Leguizamo cut classes so often, he once was arrested for truancy. When he was in class, he was hyperactive, ill-disciplined, disruptive and voted "Most Talkative" by his classmates. But he was recognized by his teachers as being verbally gifted and exceptionally bright. When he was 17 and in danger of being expelled for bad behavior from Murry Bergtraum High School, he was persuaded to seek therapy at the Youth Counseling League. It was also then that his math teacher urged him to try acting and stand-up comedy as ways to channel his energy in a positive direction. Leguizamo took his teacher's advice, and it changed his life.

"Some kind of epiphany happened," he said. "I felt I had to change. I was going to be smart no matter what." He picked an acting school from the Yellow Pages -- Slyvia Leigh's Showcase Theatre -- paid the tuition with his wages from Kentucky Fried Chicken and began an actor's life. "All of a sudden I had ambition!" he declared truimphantly. "Acting gave me a goal, a way to focus my energy. I found myself. When I first started acting, people told me to change my name and not to go in the sun, because I'd get dark. Tey told me to fix my accent. It was like blanding, a selling out of yourself. There's a fine line between self-improvement and distancing yourself from what you really are. My writing and my shows are about the culture that nourished me. It's a uniquely Latin culture in America, it's my home."

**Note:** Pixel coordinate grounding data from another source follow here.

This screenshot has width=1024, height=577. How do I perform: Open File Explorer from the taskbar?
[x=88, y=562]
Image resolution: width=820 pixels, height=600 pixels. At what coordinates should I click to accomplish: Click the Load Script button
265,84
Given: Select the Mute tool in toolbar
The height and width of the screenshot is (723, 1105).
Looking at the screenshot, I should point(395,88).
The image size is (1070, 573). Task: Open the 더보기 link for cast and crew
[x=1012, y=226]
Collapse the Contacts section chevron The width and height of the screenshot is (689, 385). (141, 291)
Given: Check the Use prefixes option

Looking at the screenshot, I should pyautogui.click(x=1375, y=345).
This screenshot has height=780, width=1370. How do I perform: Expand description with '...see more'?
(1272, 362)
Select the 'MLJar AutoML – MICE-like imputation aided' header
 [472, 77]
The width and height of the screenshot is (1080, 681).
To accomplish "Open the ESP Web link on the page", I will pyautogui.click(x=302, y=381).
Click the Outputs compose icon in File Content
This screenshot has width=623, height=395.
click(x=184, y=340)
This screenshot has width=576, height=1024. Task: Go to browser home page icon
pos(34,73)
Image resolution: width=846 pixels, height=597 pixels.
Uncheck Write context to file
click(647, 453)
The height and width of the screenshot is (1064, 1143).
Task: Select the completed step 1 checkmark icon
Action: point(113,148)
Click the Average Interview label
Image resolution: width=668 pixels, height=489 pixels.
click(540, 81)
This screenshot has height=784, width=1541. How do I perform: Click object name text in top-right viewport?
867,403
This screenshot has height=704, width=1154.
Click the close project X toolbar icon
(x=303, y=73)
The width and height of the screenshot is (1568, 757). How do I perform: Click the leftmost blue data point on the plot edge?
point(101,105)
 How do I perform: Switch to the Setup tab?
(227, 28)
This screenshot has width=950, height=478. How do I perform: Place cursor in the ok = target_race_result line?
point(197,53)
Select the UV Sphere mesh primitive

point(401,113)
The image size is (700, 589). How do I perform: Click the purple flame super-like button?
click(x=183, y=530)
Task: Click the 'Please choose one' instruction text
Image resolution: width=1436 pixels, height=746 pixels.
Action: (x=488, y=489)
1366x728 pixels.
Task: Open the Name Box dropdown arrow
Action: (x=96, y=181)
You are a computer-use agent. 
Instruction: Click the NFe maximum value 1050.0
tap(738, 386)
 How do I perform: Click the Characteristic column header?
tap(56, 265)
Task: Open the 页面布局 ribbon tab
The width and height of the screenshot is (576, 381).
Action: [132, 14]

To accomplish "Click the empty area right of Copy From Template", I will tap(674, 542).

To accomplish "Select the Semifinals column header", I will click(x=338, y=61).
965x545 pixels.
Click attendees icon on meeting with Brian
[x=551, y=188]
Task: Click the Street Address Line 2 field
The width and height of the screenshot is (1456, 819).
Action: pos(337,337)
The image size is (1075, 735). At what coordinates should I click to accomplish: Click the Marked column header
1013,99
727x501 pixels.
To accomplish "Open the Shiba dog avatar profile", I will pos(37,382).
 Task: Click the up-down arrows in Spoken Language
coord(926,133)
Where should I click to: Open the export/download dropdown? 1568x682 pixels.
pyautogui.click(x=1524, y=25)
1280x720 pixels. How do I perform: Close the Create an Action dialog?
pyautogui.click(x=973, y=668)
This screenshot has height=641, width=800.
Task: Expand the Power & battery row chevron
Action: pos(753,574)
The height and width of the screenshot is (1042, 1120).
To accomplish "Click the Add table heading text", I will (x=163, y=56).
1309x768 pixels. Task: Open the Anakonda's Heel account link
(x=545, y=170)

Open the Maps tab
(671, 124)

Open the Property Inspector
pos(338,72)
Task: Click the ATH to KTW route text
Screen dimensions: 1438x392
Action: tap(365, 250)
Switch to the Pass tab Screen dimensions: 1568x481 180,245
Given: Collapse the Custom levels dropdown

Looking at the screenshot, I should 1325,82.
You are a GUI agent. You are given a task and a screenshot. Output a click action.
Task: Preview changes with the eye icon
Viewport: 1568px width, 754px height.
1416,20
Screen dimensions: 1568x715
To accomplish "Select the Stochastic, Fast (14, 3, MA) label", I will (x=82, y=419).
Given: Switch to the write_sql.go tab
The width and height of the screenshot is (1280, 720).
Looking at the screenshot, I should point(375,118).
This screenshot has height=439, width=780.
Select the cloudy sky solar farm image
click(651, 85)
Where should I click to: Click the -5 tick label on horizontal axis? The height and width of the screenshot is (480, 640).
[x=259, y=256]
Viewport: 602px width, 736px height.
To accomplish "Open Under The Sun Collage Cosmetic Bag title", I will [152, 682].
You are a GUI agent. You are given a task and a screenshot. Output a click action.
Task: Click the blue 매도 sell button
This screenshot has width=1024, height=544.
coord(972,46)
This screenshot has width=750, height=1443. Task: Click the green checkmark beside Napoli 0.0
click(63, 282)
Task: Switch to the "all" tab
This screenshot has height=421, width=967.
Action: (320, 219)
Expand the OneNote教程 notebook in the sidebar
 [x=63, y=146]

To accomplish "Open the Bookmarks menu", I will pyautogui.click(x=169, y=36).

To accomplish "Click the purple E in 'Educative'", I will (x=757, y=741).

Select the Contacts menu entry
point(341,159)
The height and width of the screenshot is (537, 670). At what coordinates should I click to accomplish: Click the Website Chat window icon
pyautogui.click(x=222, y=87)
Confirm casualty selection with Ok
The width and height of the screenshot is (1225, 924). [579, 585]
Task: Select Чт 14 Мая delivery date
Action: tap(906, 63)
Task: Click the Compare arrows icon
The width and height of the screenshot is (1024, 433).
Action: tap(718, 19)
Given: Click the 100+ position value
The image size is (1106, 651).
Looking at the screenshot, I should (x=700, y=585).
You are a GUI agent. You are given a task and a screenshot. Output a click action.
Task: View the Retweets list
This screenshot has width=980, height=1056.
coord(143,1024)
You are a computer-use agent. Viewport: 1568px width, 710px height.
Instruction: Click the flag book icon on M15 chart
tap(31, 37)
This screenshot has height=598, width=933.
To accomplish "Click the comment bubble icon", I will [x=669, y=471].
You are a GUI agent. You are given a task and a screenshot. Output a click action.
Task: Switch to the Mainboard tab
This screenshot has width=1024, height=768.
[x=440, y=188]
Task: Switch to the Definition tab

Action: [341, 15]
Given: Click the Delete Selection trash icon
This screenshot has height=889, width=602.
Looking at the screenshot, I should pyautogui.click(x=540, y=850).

He was soon accepted into the acting program at New York University. While there, he acted in an award-winning student film, Five Out of Six, which brought him a call from an acting agent that led to three appearences on the TV cop drama Miami Vice in 1984. "It was my first paying gig," he said. "I played a cocaine Mafia prince. I looked like a child, all wet behind the ears." He was on his way.

In 1986, he met Carolyn McDermott, a comedienne, and they dated for five years while doing stand-up in local comedy clubs. It was there that Leguizamo began to create the satirical characters for his first one-man show, Mambo Mouth, which opened off-Broadway in 1990 to critical praise and ran for six months. Spic-O-Rama opened at the Goodman Theatre Studio in Chicago in 1992 and became a hit in New York later that year. Each of his one-man shows, including 1998's Freak, was later filmed and broadcast on HBO. Leguizamo's movie career began with his affecting performance in Brian De Palma's Casualties of War 10 years ago and has continued unabated with a string of wide-ranging character roles.

Following a two-year marriage to Yelba Osario, a waitress and struggling actress, Leguizamo has found what he hopes is lasting love with Justine Maurer, a former estate manager. "We've been together for two years," he said. "She is the greatest person I've ever known. A relationship takes a lot of work, so we try to pay attention to it, guard it, keep it, cherish it. We're going to have a baby! I'm the luckiest man alive!"